Voix d'Afrique N°63


Donne-moi une mangue

L'ombre dense du manguier m'offrait un repos de fraîcheur toute relative ; le soleil n'était pas encore au zénith. J'avais dû abandonner ma moto de jeune missionnaire dans un village pour achever à pied la dizaine de kilomètres qui me restaient, de l'autre côté de la rivière.
De loin je la vis venir, élégante et souple dans son pagne coloré ; elle portait allègrement un grand panier sur la tête, son allure régulière comme un pas de danse.

"Mère, donne-moi une mangue, je te prie." Elle s'arrête, dépose son panier et me rend la salutation traditionnelle avec un sourire. C'était le début de la saison chaude, le fruit était encore rare.
"Tiens donc ! Toi, un blanc, un prêtre, tu me demandes une mangue à moi, une païenne noire ?"

Le dialogue commençait d'une façon qui me rappelait une autre rencontre, il y a très longtemps, près d'un certain puits de Samarie.
Je réponds : "Il fait chaud, mère ; je suis parti de chez moi tôt ce matin et il me reste encore deux heures de marche au soleil. Je t'en prie, donne-moi une mangue ; je n'en ai pas encore goûté cette année. La faim ne connaît pas les races !"
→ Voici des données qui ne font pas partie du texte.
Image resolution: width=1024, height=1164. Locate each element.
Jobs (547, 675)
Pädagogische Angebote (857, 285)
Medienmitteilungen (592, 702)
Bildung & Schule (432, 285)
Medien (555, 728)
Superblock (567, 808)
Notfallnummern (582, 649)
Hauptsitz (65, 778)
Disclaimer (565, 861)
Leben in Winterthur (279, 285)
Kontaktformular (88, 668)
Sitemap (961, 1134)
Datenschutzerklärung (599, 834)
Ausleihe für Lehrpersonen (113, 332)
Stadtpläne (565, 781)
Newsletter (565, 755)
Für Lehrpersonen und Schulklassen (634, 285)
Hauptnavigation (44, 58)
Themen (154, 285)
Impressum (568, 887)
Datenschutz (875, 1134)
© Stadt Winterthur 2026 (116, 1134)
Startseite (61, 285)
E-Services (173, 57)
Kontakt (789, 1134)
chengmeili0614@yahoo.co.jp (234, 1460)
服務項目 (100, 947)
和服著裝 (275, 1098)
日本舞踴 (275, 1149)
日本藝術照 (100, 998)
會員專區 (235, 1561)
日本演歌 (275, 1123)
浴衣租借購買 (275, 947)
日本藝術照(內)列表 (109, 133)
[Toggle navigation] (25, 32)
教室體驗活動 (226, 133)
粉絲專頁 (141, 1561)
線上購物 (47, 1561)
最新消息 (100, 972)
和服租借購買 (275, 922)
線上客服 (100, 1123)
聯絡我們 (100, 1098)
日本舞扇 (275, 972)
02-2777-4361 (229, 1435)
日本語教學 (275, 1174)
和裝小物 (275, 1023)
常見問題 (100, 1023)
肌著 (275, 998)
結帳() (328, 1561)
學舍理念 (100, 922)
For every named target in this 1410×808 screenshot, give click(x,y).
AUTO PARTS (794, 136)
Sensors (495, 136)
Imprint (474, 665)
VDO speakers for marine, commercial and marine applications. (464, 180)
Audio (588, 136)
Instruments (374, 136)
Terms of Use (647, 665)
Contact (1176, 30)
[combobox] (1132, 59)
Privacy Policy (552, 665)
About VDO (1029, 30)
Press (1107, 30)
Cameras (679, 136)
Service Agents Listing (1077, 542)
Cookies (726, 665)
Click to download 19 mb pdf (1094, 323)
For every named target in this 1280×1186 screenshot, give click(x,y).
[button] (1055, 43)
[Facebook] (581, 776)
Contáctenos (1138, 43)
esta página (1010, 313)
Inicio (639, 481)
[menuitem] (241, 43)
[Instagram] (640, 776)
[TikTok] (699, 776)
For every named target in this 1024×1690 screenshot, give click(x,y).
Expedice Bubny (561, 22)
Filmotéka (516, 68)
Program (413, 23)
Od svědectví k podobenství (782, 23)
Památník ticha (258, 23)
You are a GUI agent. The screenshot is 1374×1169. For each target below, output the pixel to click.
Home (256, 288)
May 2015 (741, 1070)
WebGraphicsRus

Elle choisit trois fruits vert pâle, après les avoir tâtés doucement et me les offre dans ses deux mains. Je déchire la peau avec les dents et mords dans la fibre tendre et juteuse.
Elle s'est accroupie sur les chevilles et me regarde manger en souriant.

Comme pour meubler le temps de repos, elle fait la conversation ; c'est sans doute la première fois qu'elle rencontre un missionnaire. "Tu vas prier avec les gens du village ? Moi, je ne prie pas encore."
"Qu'est-ce qui t'en empêche ? "
"Rien de bien spécial... Mais, explique-moi ; il y a plusieurs églises différentes chez moi." Elle énumère quelques mouvements religieux. "Où est-ce que je dois prier ? " Le souvenir du puits de Jacob à Samarie me revenait encore.
-"Elle est chez toi, la maison de prière."
-"Bien sûr, il y en a même quatre, et je ne sais pas où aller ! "
-"La maison de prière, c'est d'abord ton cœur. Ecoute-le dans le silence, et tu l'entendras te dire un nom que tu ne connais pas encore. C'est celui d'un homme qui est né il y a longtemps ; sa mère s'appelait Marie. Pendant trois ans, il a parcouru son pays en prêchant ; il parlait si bien que les puissants ont été jaloux de lui et l'ont tué... Mais sa parole était si forte, qu'aujourd'hui encore on peut l'entendre, deux mille ans après. Son nom est Jésus."
-"S'il te plait, dis moi cette parole ? "
-"Mère, Dieu est le Père qui t'aime et t'appelle à aimer."

Après un moment, elle s'est relevée et a remis son lourd panier sur la tête. Elle est repartie au soleil ; il m'a semblé que son pas devenait comme une danse.